Profits over people

Asked September 20, 2016, 4:48 PM EDT

Greetings, Saint Clair County and Saint Clair Township have been working together on the rezoning and development of an existing 90 acre farm, which includes wetlands. Our issues began when a member of the Twp. Planning Commission who also happens to be co-owner of the surveying company that surveyed the site failed to declare a conflict of interest, and voted in favor of the project. The County Planning Commission then used an outdated Master Plan (over 20 years old) to justify their recommendation in favor of adopting the rezoning proposal. The Twp. Master Plan states: "The Township’s estimated 2005 commercial need was approximately forty-two (42) acres. Assuming increases in the number of households as projected, this demand can be expected to increase to nearly fifty-nine (59) acres by the year 2030. Existing commercial acreage in the Township far exceeds the estimated needs of the Township (p. 25)." For disclosure, the Master Plan does identify this site on the future land use plan as being selected as part of a commercial node, however the map associated with that designation shows the commercially zoned portion of the parcel as being roughly 20-25 acres.

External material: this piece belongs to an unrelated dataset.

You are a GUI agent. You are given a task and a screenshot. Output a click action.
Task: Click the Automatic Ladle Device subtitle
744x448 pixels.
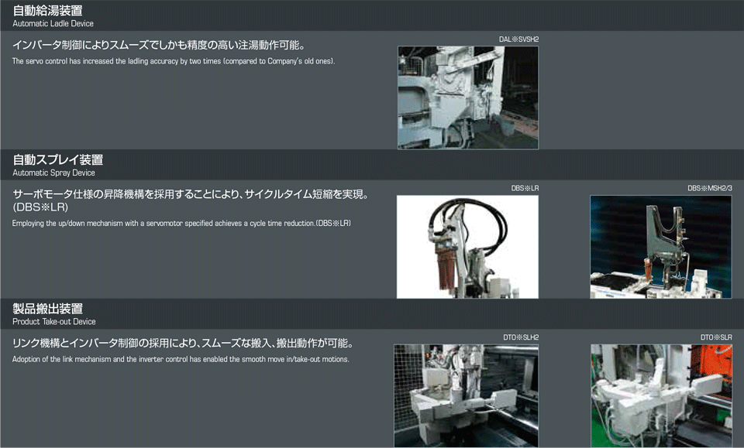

The Twp. Master Plan also states: "There are no true consolidated commercial centers within the Township where several businesses occupy a single site and share a common driveway parking lot and other development features (p. 22)." Would the approving of a proposal that contradicts this statement qualify as an inequitable treatment? Last night (19 Sep.) the Twp. Board voted in favor of the rezoning of 50 acres to B2 Commercial (surrounded by residential) to accommodate the construction of a Love's Travel Stop, despite representatives from Love's admitting that their development requires only 13 acres. The site will eventually include several tenants, all occupying a single site and sharing a common driveway, parking lot and other development features. The map approved at the open meeting was not consistent with the map published on the Twp. website and presented to the public. This seems to the residents to be a clear case of over-zoning, and special treatment. As such, we are wondering if, in the opinion of planning professionals and experts, this rezoning may potentially be deemed a spot-zone. We feel like we're being steamrolled here. Please advise!

St. Clair County Michigan zoning master plan conflict of interest commercial market study spot zoning

1 Response

Concerning the "co-owner of the surveying company that surveyed the site:" that may, or may not be, a conflict of interest depending on the township planning commission's bylaws (if any on the subject) or other ethics policy(ies) that township may have adopted. Generally such a situation does not raise to the level of conflict of interest. It would only do so if the township has a more rigorous definition.

To comment on the level of need for commercial development, etc. would require considerable study. Such market analysis can be done by most of the planning consulting firms listed at: http://www.planningmi.org/planners.asp. A 2005 study is quite old, and I would want to update that before using any of its findings.

In Michigan the application and interpretation of the township master plan is the purview of the township planning commission -- in the form of a recommendation to the township board, which makes the final decision on a zoning amendment. The master plan is a policy document expressing intent. It is not an ordinance that has to be followed. (See .http://msue.anr.msu.edu/news/difference_between_a_zoning_ordinance_and_a_master_plan) There is room for different interpretations, but again would involve much more information and study than was conveyed in your question. It would be a task for a planning consulting firm to do: http://www.planningmi.org/planners.asp. That is not the type of service that would be offered in this forum.

Your question indicates the township board already voted to, and has adopted, the zoning amendment. That generally means the debate is now over. See this step-by-step process for adopting a zoning amendment:
http://msue.anr.msu.edu/resources/check_list_4_for_adoption_of_a_zoning_ordinance_amendment_includin...
Note in steps 12a and 15 is an opportunity, in Michigan, to bring the issue to a township-wide vote -- but that must be done within 30 days of the zoning amendment adoption with a notice of intent to do so within 7 days of the notice of adoption.being published in a newspaper. It is strongly recommended an attorney prepares these documents. One miss-step or flaw can invalidate the effort..

In Michigan "spot zoning" is when there is a small zoning district (often with just one parcel and landowner/tenant within the district) that is surrounded by a different type of zoning. On the zoning map it would look like a small spot. Making the rezoning area larger moves farther from spot zoning. Twenty, fifty, or more acres is generally not considered spot zoning.